Stored records:
┌──

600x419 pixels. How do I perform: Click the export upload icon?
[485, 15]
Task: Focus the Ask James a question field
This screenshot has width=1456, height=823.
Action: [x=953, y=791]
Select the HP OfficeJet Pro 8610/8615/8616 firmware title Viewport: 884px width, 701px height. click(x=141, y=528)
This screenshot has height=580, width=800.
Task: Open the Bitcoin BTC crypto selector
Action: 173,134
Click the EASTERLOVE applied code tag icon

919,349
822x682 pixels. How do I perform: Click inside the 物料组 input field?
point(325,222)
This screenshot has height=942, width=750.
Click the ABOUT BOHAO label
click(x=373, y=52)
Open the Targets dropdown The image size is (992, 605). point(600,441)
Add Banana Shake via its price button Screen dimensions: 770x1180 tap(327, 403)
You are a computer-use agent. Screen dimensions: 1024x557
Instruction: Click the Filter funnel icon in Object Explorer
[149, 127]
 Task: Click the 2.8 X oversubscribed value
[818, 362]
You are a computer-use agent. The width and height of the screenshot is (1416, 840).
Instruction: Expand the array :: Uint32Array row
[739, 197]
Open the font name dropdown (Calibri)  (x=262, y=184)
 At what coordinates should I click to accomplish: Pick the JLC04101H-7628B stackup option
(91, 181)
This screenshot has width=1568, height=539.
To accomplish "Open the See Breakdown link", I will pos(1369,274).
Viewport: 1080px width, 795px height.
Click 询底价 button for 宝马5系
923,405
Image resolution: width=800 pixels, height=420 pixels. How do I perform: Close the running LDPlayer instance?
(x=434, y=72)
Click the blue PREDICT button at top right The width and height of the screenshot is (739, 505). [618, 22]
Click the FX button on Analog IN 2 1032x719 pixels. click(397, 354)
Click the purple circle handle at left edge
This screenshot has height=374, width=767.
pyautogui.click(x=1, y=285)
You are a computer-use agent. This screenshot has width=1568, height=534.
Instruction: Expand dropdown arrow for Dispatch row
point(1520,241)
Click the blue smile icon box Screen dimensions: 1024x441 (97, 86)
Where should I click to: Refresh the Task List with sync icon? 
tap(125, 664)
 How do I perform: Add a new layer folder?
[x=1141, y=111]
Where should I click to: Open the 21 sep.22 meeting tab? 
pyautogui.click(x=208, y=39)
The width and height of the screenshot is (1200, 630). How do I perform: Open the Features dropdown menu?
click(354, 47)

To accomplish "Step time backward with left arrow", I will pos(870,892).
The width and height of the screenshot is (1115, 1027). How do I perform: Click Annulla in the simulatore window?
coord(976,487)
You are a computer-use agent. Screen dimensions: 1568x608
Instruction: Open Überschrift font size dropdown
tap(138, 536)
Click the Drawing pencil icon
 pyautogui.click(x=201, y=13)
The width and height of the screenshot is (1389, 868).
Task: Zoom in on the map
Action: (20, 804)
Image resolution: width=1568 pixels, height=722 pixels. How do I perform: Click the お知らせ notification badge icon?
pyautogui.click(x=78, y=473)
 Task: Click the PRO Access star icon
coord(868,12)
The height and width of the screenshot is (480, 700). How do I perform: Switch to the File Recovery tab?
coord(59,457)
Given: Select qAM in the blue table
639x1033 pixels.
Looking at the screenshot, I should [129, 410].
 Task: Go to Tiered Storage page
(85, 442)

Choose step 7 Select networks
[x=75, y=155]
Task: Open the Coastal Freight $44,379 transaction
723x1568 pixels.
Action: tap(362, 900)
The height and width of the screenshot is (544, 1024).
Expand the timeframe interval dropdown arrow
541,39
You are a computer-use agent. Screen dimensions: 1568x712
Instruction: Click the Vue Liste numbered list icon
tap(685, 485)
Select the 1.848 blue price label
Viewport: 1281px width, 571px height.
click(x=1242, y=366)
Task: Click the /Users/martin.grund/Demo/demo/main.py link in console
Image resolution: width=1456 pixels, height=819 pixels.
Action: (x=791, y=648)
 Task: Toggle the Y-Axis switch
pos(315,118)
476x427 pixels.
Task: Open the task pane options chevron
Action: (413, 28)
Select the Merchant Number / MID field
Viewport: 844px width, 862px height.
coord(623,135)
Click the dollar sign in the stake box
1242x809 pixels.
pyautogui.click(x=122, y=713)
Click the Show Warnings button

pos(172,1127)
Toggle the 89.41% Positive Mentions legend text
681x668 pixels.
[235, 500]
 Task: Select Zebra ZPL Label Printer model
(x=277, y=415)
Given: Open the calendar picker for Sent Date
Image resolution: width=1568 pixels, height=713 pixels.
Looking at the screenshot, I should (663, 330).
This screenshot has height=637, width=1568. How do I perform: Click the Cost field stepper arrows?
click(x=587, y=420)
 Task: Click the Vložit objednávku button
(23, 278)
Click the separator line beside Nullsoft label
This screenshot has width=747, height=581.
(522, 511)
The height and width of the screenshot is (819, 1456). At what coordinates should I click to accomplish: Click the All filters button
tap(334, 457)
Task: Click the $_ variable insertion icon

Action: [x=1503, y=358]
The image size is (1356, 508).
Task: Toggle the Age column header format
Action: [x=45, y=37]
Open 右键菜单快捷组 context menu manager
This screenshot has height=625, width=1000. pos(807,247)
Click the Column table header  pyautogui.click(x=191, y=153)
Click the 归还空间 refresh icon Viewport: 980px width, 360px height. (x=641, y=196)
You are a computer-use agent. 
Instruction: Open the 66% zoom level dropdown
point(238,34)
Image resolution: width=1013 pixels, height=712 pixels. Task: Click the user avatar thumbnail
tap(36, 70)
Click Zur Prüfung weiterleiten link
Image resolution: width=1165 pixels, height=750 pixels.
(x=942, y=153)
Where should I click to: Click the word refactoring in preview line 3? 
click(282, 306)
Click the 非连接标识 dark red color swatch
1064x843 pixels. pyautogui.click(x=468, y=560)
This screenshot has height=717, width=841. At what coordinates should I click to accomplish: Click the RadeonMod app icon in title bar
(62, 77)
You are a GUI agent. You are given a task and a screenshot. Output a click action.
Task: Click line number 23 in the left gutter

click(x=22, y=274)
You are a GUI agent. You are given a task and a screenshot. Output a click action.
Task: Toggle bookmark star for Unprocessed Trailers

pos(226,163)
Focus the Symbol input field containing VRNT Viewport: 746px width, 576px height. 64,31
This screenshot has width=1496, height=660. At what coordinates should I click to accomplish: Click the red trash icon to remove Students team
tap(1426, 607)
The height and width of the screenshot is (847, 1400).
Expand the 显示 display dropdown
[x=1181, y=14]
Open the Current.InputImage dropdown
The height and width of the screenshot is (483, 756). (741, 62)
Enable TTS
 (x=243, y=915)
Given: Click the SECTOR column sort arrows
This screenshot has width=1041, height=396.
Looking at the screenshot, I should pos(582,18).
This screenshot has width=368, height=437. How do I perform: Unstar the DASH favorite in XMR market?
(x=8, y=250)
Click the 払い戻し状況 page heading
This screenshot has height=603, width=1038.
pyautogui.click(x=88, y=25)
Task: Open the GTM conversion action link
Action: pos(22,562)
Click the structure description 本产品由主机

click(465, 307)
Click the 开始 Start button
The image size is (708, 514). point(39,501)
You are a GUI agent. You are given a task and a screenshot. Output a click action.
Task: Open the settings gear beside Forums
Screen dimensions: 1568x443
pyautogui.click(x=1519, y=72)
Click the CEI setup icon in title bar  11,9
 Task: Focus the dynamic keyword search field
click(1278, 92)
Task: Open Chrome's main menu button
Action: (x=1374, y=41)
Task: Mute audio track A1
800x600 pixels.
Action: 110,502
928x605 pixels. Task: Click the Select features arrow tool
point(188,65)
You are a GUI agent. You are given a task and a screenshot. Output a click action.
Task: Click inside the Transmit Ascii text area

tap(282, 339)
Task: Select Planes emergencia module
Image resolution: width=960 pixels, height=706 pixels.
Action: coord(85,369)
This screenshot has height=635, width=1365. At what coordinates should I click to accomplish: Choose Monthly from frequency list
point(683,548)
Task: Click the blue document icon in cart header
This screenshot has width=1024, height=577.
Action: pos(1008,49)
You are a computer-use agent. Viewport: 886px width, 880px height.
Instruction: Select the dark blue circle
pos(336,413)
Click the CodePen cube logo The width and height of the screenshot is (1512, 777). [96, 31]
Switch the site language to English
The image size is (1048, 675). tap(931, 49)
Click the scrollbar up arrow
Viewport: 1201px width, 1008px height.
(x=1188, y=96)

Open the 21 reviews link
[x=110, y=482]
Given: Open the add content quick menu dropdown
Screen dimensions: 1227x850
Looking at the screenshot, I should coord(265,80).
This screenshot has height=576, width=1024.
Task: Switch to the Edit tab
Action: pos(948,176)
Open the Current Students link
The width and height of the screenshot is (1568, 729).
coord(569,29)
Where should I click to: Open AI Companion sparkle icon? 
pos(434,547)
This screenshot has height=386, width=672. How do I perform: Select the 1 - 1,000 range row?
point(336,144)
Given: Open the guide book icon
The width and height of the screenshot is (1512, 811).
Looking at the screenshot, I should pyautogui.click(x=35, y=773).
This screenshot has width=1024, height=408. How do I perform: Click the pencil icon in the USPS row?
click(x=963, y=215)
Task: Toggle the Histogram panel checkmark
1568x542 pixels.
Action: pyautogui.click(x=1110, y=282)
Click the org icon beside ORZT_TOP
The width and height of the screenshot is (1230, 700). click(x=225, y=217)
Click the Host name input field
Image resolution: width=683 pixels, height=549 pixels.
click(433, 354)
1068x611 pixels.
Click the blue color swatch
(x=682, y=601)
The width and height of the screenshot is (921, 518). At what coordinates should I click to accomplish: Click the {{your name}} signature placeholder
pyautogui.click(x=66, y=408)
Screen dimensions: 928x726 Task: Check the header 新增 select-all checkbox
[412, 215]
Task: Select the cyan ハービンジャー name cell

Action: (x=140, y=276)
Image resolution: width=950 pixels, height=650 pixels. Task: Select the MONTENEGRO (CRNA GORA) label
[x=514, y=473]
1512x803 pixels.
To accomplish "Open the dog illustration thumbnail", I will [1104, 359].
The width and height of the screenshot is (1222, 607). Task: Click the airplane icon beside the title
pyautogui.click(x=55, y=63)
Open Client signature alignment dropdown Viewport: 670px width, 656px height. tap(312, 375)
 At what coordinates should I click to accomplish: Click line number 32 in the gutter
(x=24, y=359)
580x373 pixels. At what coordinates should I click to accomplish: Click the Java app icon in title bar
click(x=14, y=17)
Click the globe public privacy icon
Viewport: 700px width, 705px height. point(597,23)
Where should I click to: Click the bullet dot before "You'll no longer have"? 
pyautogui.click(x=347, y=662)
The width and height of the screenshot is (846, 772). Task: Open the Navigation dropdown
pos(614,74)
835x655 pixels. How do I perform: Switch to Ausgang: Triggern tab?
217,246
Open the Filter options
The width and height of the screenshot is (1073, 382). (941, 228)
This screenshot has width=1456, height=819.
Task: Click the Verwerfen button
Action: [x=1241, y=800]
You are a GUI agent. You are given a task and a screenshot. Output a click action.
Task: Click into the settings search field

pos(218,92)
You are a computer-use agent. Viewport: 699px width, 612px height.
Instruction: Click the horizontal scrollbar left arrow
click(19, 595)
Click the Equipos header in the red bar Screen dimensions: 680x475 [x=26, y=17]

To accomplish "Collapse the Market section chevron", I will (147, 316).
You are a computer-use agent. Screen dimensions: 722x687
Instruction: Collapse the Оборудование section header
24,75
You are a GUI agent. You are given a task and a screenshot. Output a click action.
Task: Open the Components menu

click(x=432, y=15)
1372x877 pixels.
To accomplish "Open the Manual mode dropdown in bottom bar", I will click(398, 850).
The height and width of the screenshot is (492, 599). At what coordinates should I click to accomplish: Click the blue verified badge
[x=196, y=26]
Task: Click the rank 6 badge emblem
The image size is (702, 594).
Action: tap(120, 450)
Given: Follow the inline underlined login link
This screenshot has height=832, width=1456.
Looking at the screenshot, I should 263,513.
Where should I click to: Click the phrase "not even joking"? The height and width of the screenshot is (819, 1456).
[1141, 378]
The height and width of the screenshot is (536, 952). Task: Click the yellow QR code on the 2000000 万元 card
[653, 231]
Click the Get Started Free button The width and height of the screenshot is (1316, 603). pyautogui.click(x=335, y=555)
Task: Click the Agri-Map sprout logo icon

└──

= What is required =
Every line from the data above that contains "will" must appear in the answer.

= Solution to this exercise =
To accomplish "Open the See Breakdown link", I will pos(1369,274).
To accomplish "Step time backward with left arrow", I will pos(870,892).
To accomplish "Open the dog illustration thumbnail", I will [1104, 359].
To accomplish "Collapse the Market section chevron", I will (147, 316).
To accomplish "Open the Manual mode dropdown in bottom bar", I will click(398, 850).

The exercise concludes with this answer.